# Creat Share Folder in PB



## klnaj (Dec 19, 2004)

Hi all, last week I posted a topic related how to Network PB and window PC together. http://forums.techguy.org/t337602.html

My question is can someone please guide me how to create a share folder so that I can have my files from PB transfer to window pc.

Even I can access PB from window pc and see a list of folders, but I don't see any files in the folders which I know the files are there.

Appreciate for the helps.


----------



## MSY-Houston (Dec 5, 2004)

klnaj said:


> Hi all, last week I posted a topic related how to Network PB and window PC together. http://forums.techguy.org/t337602.html
> 
> My question is can someone please guide me how to create a share folder so that I can have my files from PB transfer to window pc.
> 
> ...


Are you using OS9 or OSX?

I went to the Apple Support site and did an advanced search on the words: share folder for windows. Once there, I realized more information is needed, because instructions will be different.

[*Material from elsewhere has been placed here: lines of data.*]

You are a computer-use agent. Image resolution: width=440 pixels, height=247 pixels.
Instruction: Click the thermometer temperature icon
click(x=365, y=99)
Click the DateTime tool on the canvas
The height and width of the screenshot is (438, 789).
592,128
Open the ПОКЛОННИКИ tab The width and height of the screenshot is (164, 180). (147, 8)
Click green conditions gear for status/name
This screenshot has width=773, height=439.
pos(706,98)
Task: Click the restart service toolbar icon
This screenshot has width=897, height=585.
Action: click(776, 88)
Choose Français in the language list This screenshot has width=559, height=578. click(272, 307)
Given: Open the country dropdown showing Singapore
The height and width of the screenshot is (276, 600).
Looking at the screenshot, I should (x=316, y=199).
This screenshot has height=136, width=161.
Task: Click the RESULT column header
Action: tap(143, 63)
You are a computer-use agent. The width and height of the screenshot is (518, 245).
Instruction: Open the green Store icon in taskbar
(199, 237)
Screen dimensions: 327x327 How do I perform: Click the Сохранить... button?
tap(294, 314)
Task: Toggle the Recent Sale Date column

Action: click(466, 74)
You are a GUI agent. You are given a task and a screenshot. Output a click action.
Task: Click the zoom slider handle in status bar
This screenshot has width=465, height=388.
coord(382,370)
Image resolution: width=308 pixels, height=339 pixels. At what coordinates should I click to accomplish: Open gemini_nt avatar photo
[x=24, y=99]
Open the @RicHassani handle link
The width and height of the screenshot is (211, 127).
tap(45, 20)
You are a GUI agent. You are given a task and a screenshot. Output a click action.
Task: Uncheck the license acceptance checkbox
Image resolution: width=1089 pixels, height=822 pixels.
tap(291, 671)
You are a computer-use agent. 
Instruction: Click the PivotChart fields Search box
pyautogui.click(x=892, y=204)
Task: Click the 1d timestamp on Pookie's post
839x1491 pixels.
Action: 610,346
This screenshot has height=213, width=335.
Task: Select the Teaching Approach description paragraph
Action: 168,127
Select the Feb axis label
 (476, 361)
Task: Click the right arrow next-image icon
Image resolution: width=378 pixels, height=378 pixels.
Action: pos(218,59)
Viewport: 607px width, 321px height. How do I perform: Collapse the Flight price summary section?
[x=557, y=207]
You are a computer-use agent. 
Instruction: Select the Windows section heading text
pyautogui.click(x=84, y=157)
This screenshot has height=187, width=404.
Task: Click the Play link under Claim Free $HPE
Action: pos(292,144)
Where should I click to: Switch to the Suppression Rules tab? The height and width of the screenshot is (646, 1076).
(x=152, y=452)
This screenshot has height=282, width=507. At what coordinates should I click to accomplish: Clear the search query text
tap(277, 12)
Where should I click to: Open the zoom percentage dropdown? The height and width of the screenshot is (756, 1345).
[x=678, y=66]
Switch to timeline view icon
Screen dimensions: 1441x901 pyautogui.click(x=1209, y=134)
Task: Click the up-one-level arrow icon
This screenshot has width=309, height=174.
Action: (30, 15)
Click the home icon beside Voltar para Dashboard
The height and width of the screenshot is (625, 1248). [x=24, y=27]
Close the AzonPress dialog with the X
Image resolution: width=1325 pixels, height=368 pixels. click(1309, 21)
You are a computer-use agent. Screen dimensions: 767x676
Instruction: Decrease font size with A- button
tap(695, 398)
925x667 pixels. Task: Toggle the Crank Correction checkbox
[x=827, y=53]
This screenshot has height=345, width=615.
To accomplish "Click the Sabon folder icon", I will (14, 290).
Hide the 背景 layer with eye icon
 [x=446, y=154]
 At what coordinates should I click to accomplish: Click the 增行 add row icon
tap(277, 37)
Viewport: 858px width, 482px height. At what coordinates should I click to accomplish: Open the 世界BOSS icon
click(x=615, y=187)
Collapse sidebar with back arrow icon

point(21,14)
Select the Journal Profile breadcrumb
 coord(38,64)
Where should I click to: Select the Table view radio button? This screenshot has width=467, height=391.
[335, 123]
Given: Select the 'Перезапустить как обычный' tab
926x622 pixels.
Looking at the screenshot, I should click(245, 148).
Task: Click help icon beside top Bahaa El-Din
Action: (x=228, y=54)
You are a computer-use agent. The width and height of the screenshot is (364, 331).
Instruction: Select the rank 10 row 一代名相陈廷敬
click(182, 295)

If you want to do a search on the Apple site, go here:

http://www.apple.com/support/

Look on the top right. You'll see the search form. Click on Advanced Search.

Houston


----------



## klnaj (Dec 19, 2004)

Thanks Houston. 

When I am doing a serach on Apple Support Website like you mentioned, there are ton of articles talking about this topic. I think I should find the answer that I am looking for. 

Currently I am using OSX 10.3.7. I have the personal file sharing and window sharing feature turn on. And this allow me to transfer files from PB to my window pc. But I still haven't figure out the shared folder solution.

Will let you know once I have it figure out.


----------